Although there are workarounds available, the best approach may be to use a CAPTCHA that poses a logic question in plain text. Such questions are easy for humans to answer, but difficult for a machine to parse.
Simply put, the CAPTCHA (Completely Automated Public Turing test to tell Computers and Humans Apart) system is a type of form used on many Web sites. Users are asked to enter text displayed in an image, or text heard in an audio file.
In both cases, the text is distorted (i.e. wavy in an image file or embedded in a set of whispers in an audio file). The theory is that human eyes can understand these images or recordings, but automated text readers or voice recognition systems cannot.
A CAPTCHA image cannot include ALT text for screen readers, because a bot would read it.

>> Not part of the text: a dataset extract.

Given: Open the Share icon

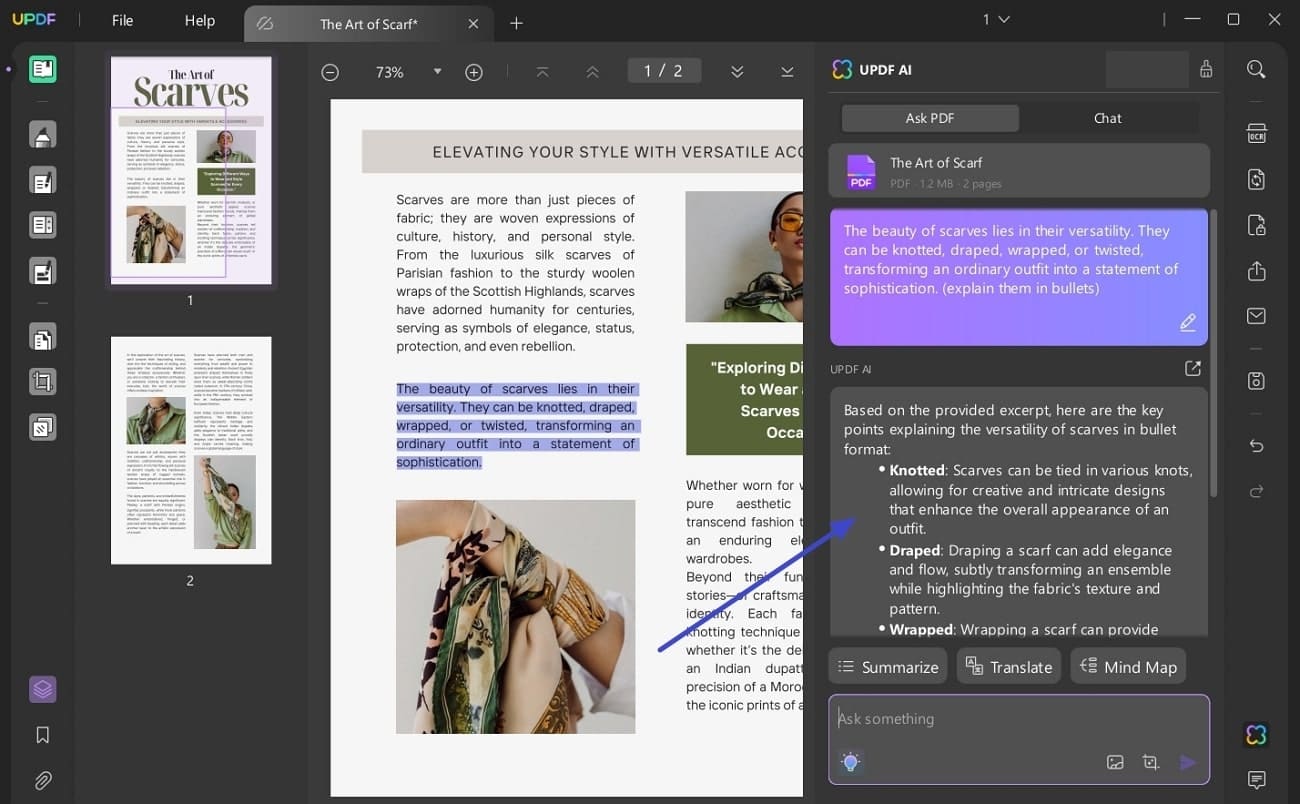Looking at the screenshot, I should pos(1256,271).
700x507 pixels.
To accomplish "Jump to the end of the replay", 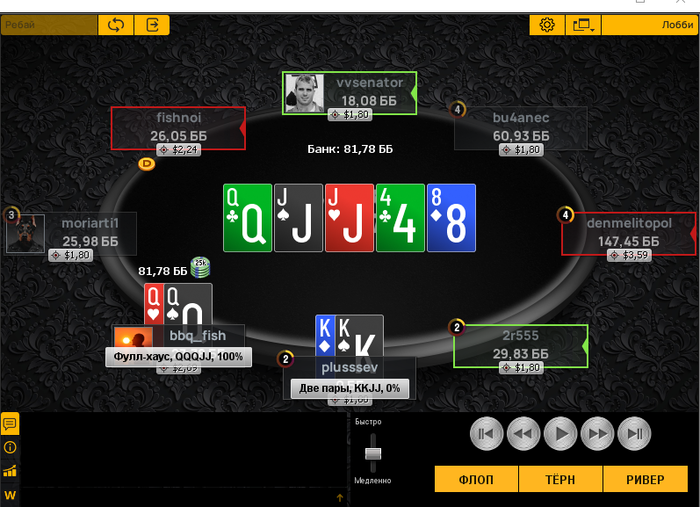I will click(x=634, y=433).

Audio CAPTCHAs can interfere with screen readers unless a pause at the beginning is included.
As spammers develop algorithms to break CAPTCHA systems, images and audio become more distorted, to the point where even many sighted users have difficulties identifying the text.
Below are some options to the traditional image based captcha.
Logic Question CAPTCHAs
One method to avoid using inaccessible images or audio is to use a question rather than an image or audio. A sample CAPTCHA question might be "Which animal is larger—a mouse or a horse?"or "What state is Philadelphia located in?"
Another class of challenge questions is math questions (e.g. "What is one plus three?").
It should be noted that with question-based CAPTCHA systems, hackers can develop algorithms to predict questions and answers or hire users to answer CAPTCHA questions. Rotating questions is recommended for high volume sites.
Another alternative for services with a relatively light traffic load is to manually approve access or postings. In many cases, when spammers realize that they cannot post automatically to a service, the rate of traffic typically drops over time.
Some developers employ natural language filters to detect likely spam messages. Others may watch for activity coming from similar IP addresses and then present a challenge (e.g. ask for a cell phone number to which a confirmation message is sent).
Example algorithms may also be online.
One developer reported that the rate of spam messages dropped significantly when he banned the string "
http://" from being used in a discussion post (although web addresses without it were still allowed).
WebAccess or Other Authentication
Penn State services can often take advantage of WebAccess single sign-on if the target audience is the Penn State community. Penn State is also part of the InCommon Federation (aka Shibboleth), which is a technology that allows single sign-on between universities and select vendor services.